The Future of Remanufacturing

Did you know Springfield is known as the remanufacturing capital of the world? Called the “ultimate form of recycling,” it just might be the ticket to making money and saving the planet.

By Claire Porter

Nov 2019

A technician assembles a high pressure common rail fuel injector
Photo courtesy Jamie SullivanA technician assembles a high pressure common rail fuel injector.

We’ve all been there: The camera gives out on your iPhone or something fails in your car’s engine, and the cost of repairing or replacing what’s broken exceeds the price of buying a new product. But what if there were a cheaper way that didn’t require the time, labor and resources that go into creating something anew? There is, and it’s called remanufacturing.

Jobs in remanufacturing are often tech-heavy and precision-focused on the factory floor, although, as in any business, jobs are varied and widespread. The industry is most commonly known for its applications in agriculture, automotive and construction. “Our customers are the builders and growers of the world,” says Jamie Sullivan, marketing manager at CNH Industrial Reman, a Springfield-based joint venture between CNH Industrial and Springfield Remanufacturing Corp., which is the first southwest Missouri company to get started in remanufacturing.

“We cannot be the throwaway, consumable society that we have been for the past 50 or 75 years.”
— Jamie Sullivan, Marketing Manager at CNH Industrial Reman

Remanufacturing is the process of reclaiming products from customers and dealers; disassembling, cleaning and testing each component to the original equipment manufacturer's specifications or better; machining or replacing inadequate components; re-testing the whole product; and returning it to the customer at a new or better-than-new quality. The process lessens the environmental toll of sourcing raw materials, which is a global focus during our climate crisis. “We cannot be the throwaway, consumable society that we have been for the past 50 or 75 years,” Sullivan says. “We can’t do that anymore. Our resources are limited. [With remanufacturing], our resources, our raw materials, already exist.”

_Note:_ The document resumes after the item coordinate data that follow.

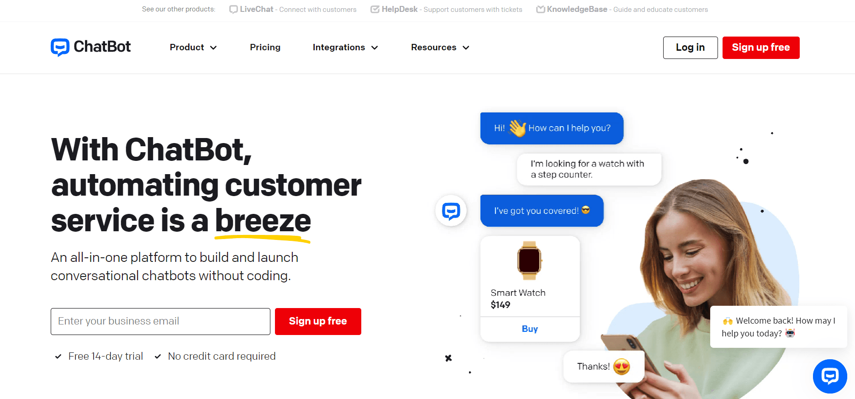Click the checkmark beside Free 14-day trial
This screenshot has height=399, width=855.
pyautogui.click(x=58, y=356)
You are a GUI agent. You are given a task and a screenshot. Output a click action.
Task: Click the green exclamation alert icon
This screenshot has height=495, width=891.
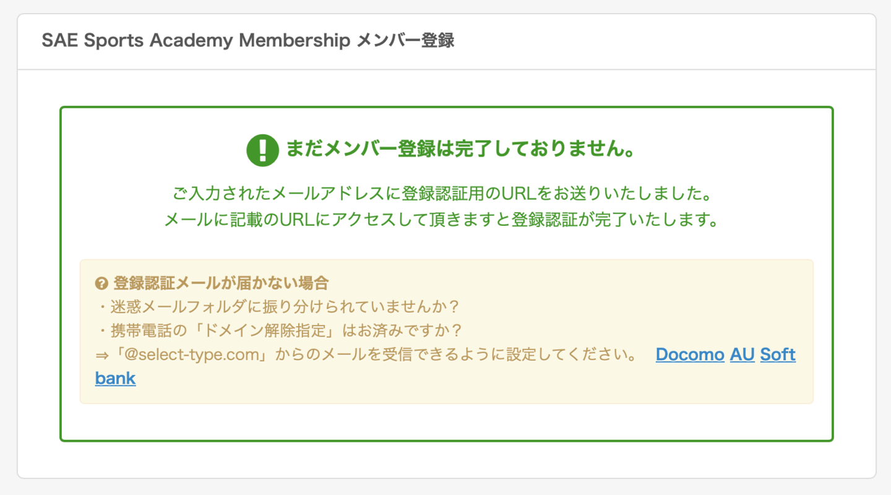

If the environmental benefits of remanufacturing aren’t appealing enough, the cost savings surely are. “For us to be able to reclaim [components] and machine them, it allows us to save money, and it allows us to pass those savings on to our customers, who can pass it on to their customers,” Sullivan says, meaning demand is ramping up as customers discover the value in using remanufactured goods.

So what does this mean for those of us who are non-farmers—mere iPhone users and car drivers? It means that there is an eco-conscious global industry looking for skilled employees. “It’s a pretty compelling proposition,” Sullivan says. She notes that there is a shortage of qualified workers in remanufacturing, and companies are looking for students with mechanical aptitude. Sullivan points out that reman’s growth means companies also need support staff: sales people, HR professionals, sales and marketing experts, product managers, supply chain supervisors, engineers and so on. If a new career is in the books, remanufacturing might be your ticket to keeping trash out of our landfills and carbon dioxide out of our atmosphere, so you can go green while making some green of your own.

Remanufacturing at a Glance

Statistics Courtesy Remanufacturing Industries Council, IBISWorld Market Research and CNH Industrial 

85%

less energy needed (on average) to remanufacture a part than to make new.

$6 billion

total U.S. revenue for the auto part remanufacturing industry in 2018.

$9 billion

total U.S. revenue for the engine remanufacturing industry in 2018.

Over 275

employees at CNH Industrial Reman in 2019. The company had just 9 employees in 2009.